DESCRIPTION OF THE TASK:
Write out the lines of the material between the line containing "[Home] (640, 60)" and the line containing "[メールアドレスを入力してください(newsletter)] (960, 2251)", inclusive, and output only those lines.

INFORMATION PROVIDED:
──────────

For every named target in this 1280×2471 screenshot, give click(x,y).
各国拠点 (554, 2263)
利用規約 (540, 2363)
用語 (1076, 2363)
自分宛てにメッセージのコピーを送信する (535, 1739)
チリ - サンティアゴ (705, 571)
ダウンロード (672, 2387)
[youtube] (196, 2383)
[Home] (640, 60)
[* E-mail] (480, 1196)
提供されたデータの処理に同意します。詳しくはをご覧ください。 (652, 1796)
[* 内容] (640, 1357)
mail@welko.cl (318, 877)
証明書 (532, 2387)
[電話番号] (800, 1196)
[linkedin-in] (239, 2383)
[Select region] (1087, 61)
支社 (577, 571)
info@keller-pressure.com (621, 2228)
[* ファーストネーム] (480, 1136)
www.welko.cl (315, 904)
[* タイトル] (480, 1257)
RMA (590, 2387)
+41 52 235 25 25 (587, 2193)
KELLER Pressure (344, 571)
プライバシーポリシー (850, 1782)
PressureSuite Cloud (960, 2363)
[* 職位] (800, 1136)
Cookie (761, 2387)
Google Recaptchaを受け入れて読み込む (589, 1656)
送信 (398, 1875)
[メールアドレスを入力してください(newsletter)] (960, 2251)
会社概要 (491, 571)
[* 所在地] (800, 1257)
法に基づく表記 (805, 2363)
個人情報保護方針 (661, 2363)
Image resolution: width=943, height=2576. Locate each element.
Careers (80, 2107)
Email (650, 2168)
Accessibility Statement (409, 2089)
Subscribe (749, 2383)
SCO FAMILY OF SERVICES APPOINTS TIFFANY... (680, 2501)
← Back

──────────

TASK OUTPUT:
[Home] (640, 60)
[* E-mail] (480, 1196)
提供されたデータの処理に同意します。詳しくはをご覧ください。 (652, 1796)
[* 内容] (640, 1357)
mail@welko.cl (318, 877)
証明書 (532, 2387)
[電話番号] (800, 1196)
[linkedin-in] (239, 2383)
[Select region] (1087, 61)
支社 (577, 571)
info@keller-pressure.com (621, 2228)
[* ファーストネーム] (480, 1136)
www.welko.cl (315, 904)
[* タイトル] (480, 1257)
RMA (590, 2387)
+41 52 235 25 25 (587, 2193)
KELLER Pressure (344, 571)
プライバシーポリシー (850, 1782)
PressureSuite Cloud (960, 2363)
[* 職位] (800, 1136)
Cookie (761, 2387)
Google Recaptchaを受け入れて読み込む (589, 1656)
送信 (398, 1875)
[メールアドレスを入力してください(newsletter)] (960, 2251)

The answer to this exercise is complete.